Under the scorching sun of the Andes, Nazario Quispe plunges the plow into his potato field. But he is not sure he will be able to harvest them in 2021 after a pandemic added to the lack of rain.
Nazario is one of the 7 million farmers who – despite bringing food to 70 percent of Peruvian tables and having spent their savings in almost eight months of confinement to stop the spread of the coronavirus – do not receive help from the State, which has privileged for 30 years to a handful of agro-exporters. “If my savings run out, what am I going to support myself with?” Asked the 51-year-old man and father of five who grows 150 varieties of potatoes in the highlands of Pisac, a district located in an area called the Sacred Valley of the Incas in southern Peru, at more than 3,800 meters of altitude.
The plot where he also grows beans and ollucos is the family’s last resort after income from other activities – such as the sale to foreign tourists of colorful knitted hats and ponchos and the meat trade – disappeared due to the pandemic. “The place of refuge for peasants has been the plot, which at least guarantees the possibility of access to food,” said sociologist Giovanna Vásquez, expert in rural issues and manager of the National Convention of Peruvian Agro, a network of agricultural unions.

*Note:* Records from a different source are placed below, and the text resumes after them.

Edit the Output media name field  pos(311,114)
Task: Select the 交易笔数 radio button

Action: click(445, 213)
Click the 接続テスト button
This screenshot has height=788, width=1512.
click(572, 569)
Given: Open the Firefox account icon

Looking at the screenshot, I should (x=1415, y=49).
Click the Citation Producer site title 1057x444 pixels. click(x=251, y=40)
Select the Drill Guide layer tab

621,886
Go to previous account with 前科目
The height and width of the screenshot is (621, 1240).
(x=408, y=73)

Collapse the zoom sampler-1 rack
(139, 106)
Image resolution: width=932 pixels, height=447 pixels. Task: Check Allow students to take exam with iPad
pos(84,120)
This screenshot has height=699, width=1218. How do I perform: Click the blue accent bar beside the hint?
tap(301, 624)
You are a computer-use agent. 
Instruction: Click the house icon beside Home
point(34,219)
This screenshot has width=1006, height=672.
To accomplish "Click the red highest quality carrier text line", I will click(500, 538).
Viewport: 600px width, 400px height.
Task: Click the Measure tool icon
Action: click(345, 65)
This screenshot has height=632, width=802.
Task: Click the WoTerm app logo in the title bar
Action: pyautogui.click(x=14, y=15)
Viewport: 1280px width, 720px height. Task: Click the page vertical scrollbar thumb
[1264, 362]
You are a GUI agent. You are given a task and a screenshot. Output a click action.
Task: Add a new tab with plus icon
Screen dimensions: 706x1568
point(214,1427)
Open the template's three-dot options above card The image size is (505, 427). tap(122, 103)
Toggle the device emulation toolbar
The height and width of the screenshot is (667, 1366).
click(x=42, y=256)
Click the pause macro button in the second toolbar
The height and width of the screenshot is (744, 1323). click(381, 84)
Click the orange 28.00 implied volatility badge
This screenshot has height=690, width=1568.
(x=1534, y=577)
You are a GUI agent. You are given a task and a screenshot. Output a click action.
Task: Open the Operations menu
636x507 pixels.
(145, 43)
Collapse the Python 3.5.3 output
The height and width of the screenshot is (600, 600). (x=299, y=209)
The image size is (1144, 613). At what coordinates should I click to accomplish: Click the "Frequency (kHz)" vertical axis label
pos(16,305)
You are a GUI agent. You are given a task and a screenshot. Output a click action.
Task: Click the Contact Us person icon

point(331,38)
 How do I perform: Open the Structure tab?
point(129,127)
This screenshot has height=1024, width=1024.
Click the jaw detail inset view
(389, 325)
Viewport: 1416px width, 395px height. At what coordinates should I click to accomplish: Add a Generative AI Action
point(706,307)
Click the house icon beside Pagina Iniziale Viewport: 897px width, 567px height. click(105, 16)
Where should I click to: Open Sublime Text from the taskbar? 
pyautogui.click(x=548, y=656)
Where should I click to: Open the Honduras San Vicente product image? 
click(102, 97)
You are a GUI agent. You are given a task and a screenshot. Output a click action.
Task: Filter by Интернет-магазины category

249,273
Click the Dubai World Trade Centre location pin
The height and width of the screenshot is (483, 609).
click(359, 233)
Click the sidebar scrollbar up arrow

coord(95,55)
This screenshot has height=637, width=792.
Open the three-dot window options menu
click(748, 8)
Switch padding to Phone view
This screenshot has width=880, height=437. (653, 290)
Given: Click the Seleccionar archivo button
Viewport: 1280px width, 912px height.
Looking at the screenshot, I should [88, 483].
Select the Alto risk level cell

According to official data, the price of potatoes fell by at least 30 percent between March and July due to the economic paralysis that depressed the demand for food and the difficulties in accessing markets due to the restrictions imposed by the pandemic. In Pampamarca the price of a kilo of potato fell to the cost of a piece of bread. Before the pandemic, it was worth five loaves, about 28 cents. Nemesio Quispe, 50, a resident of Pampamarca, said that due to fear of contagion, farmers did not travel to the large markets and sold to intermediaries. “The potato does not wait, worms, moths, dehydrates and intermediaries take advantage,” he said.
Several farmers claim that they have stopped eating fruit, including citrus fruits such as oranges. Lucía Ylla, 54, a mother of seven, commented that now her diet is based on potatoes, dehydrated potatoes – called chuño – and beans. “That just, and we are finishing it,” he said. Nemesio reported that in Pampamarca “corn and potato soup” has been drunk again. A national survey by the Institute of Peruvian Studies released in May revealed that 90 percent of Peruvians in rural areas had eaten less food and of lower quality than what they consumed on a regular basis, while 59 percent admitted that between March and April he was left without food for lack of money.
“Hunger now as a result of the pandemic crisis is something that we must all combat,” he said without going into details about the plan that he will develop in his short eight-month government. The lack of rains and the sudden drops in temperature in the early mornings have been added to the state’s disinterest. Sixto Flores, director of the National Meteorological Service for the Andean region of Puno, warned that the absence of rain in the Andes will normalize in December and that the effects will be “high temperatures during the day and frost at night that affect crops.
Nemesio said that if “the summer continues until mid-December, the harvest will be lost.” Frosts threaten to “burn the plants” during the early morning, said Marcelino Bohórquez, a 50-year-old farmer from the Lares district. Miriam Trinidad, director of the specialized news site AgroPerú Informa, said that “if the credit problem is not solved, many farmers will stop planting, food security will be put at risk and dependence on food imports will worsen.”
According to official data, between March and June imports of sugar, rice, milk powder, corn, soybeans and wheat increased 24 percent compared to the same period in 2019. The economic crisis could also lead to illegal activities. Some young people from Cusco have returned to the Amazon to earn money from illegal gold mining.
But not everyone looks with despair at the situation in the countryside, where more than 167,000 Peruvians of rural origin returned, expelled from rented rooms and fired from their jobs in the cities. Marcelino Bohórquez, a peasant leader who teaches the benefits of technified irrigation in the Andes, believes that the pandemic has revalued the countryside as a place to live.
“It’s a blessing to me,” said the man who saw his five children return from the city. “The children were reunited with their parents, agricultural frontiers were expanded, more fields were planted, fences have been increased,” he said. “The only sector in Peru that has not been paralyzed is the peasant sector, because as it is family farming, each family has been interned in their fields working daily or grazing their cattle,” added Bohórquez.